Burkina Faso, uccisi due giornalisti spagnoli e un attivista. Stavano indagando sul bracconaggio

Cosa sappiamo dell’attentato terroristico in Burkina Faso costato la vita ai giornalisti David Beriain e Roberto Fraile e all’ambientalista Rory Young.

“Una nuova tragedia per il giornalismo”. Così la ong Reporter senza frontiere descrive la morte del reporter David Beriain e dell’operatore video Roberto Fraile, entrambi spagnoli, uccisi in Burkina Faso, dove stavano portando avanti un’inchiesta sul bracconaggio.

Cosa sappiamo dell’attentato in Burkina Faso

Nella mattinata di lunedì 26 aprile i due giornalisti sono stati assaliti sulla strada che porta alla riserva naturale della foresta di Pama. Con loro c’era anche Rory Young, di nazionalità irlandese ma nato in Zambia, co-fondatore e presidente dell’organizzazione anti-bracconaggio Chengeta Wildlife. A dare conferma del fatto che siano rimasti vittime dell’attentato è stato il primo ministro spagnolo Pedro Sánchez con un tweet di condoglianze alle loro famiglie. Sembra anche che sia rimasto coinvolto un cittadino del Burkina Faso di cui finora non è stata resa nota l’identità.

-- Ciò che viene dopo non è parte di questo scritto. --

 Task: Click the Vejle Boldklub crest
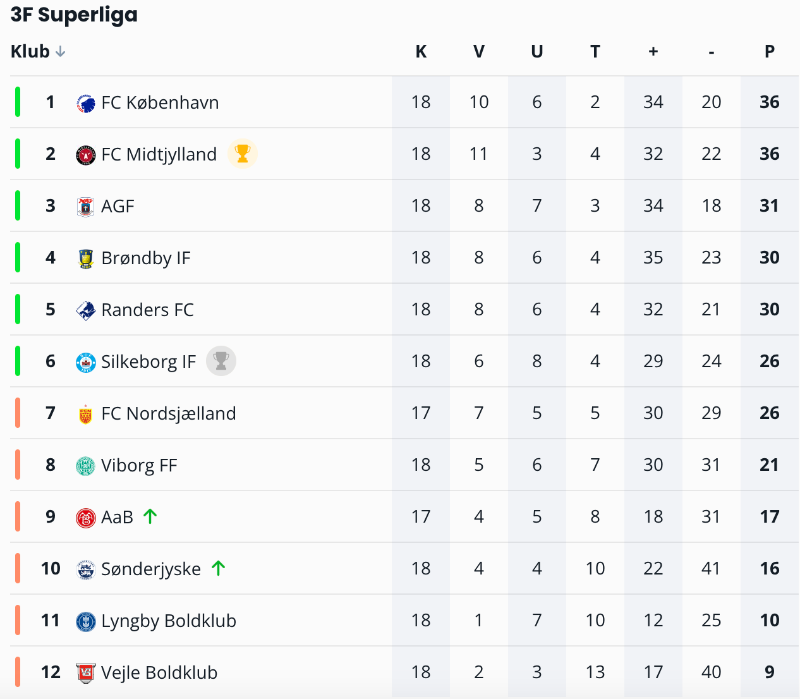86,673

Si trovavano nella cosiddetta zona dei “tre confini” (Mali, Niger e Burkina Faso), dove dilagano svariati gruppi terroristici armati. Sarebbero proprio terroristi, e non bracconieri, i responsabili dell’agguato. Entrambi i giornalisti avevano maturato una lunga esperienza in contesti rischiosi: David Beriain era autore di inchieste televisive sul mondo dei narcos e della criminalità organizzata, Roberto Fraile era già rimasto ferito mentre lavorava in Libia.

Burkina Faso polizia
Mezzi della polizia nel Burkina Faso settentrionale, in una foto del 2018 © Issouf Sanogo/Afp/Getty Images

Un altro episodio di violenza contro i giornalisti in Africa

L’edizione 2021 dell’Indice globale della libertà di stampa pubblicato da Reporter senza frontiere punta proprio l’attenzione sugli ostacoli contro i quali si devono scontrare quotidianamente i giornalisti in Africa. Su 48 stati, ben 23 sono contrassegnati in rosso (situazione “difficile”) o in nero (situazione “molto seria”). L’Africa rimane in assoluto il continente con il più alto tasso di violenza, dove “i giornalisti africani troppo spesso sono considerati nemici da controllare e sopprimere, invece che alleati che possono aiutare ad affrontare le sfide e le crisi della contemporaneità”. Con Beriain e Fraile, sale a 33 il numero di cronisti che sono stati uccisi a partire dal 2016.